▶ **TASK PROMPT**
For the word "agent", state how many lines of the data include it. Respond with the number only.

AVAILABLE DATA Block Start

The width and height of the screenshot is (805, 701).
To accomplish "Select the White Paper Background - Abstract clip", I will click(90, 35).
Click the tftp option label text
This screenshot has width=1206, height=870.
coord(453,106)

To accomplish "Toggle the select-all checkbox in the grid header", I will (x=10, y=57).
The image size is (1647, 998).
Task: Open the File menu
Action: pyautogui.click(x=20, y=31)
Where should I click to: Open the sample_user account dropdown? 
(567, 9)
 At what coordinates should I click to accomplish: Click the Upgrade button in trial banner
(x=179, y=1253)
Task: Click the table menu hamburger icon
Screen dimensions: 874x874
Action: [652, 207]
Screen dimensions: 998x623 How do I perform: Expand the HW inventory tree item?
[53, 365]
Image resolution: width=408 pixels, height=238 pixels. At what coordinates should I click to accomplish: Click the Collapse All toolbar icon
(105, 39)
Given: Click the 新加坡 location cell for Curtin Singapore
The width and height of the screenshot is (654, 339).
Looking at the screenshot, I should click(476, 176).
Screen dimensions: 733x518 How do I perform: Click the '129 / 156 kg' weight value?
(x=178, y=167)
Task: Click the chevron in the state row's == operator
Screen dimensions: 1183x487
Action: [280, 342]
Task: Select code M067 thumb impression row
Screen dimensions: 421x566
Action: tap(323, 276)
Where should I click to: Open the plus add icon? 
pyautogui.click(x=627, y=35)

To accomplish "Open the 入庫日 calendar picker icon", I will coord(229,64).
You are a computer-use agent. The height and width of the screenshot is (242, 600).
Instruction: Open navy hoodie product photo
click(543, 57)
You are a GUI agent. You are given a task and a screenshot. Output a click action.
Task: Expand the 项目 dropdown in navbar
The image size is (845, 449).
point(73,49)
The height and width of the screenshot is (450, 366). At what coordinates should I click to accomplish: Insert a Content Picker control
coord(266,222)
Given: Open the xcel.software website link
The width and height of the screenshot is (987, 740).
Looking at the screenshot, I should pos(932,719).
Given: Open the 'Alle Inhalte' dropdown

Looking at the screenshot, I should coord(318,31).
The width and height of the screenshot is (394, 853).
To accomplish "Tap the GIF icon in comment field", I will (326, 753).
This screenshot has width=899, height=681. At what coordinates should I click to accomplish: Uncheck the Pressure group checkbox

AVAILABLE DATA Block End

▶ **RESPONSE AREA**
2